Task directions:
As soon as the line containing "The height and width of the screenshot is (252, 447)." appears, copy it and every following line word for word until the records end.

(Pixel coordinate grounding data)
* * *
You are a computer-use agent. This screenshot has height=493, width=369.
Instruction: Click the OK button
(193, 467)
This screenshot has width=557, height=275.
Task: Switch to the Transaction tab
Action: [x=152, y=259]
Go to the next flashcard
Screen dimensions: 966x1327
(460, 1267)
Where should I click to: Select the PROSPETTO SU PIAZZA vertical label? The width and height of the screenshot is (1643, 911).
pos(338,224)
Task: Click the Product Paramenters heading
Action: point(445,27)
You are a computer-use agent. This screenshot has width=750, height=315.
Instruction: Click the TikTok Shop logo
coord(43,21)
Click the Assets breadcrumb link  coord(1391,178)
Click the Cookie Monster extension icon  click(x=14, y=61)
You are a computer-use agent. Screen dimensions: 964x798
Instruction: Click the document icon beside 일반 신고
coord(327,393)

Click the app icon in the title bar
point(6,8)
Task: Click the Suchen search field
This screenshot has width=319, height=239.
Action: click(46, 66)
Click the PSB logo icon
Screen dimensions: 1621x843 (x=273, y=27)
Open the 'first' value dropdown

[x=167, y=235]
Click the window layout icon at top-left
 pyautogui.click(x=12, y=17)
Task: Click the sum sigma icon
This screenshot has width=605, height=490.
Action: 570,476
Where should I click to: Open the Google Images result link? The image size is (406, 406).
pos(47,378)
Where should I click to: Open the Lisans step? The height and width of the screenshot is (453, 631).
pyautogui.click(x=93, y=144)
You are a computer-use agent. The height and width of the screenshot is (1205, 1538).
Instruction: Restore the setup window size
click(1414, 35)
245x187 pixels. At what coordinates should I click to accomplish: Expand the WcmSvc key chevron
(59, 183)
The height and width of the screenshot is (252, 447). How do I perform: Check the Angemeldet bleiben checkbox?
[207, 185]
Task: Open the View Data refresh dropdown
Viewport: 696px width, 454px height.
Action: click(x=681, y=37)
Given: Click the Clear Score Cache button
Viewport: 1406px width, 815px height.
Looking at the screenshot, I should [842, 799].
* * *
Output:
The height and width of the screenshot is (252, 447). How do I perform: Check the Angemeldet bleiben checkbox?
[207, 185]
Task: Open the View Data refresh dropdown
Viewport: 696px width, 454px height.
Action: click(x=681, y=37)
Given: Click the Clear Score Cache button
Viewport: 1406px width, 815px height.
Looking at the screenshot, I should [842, 799].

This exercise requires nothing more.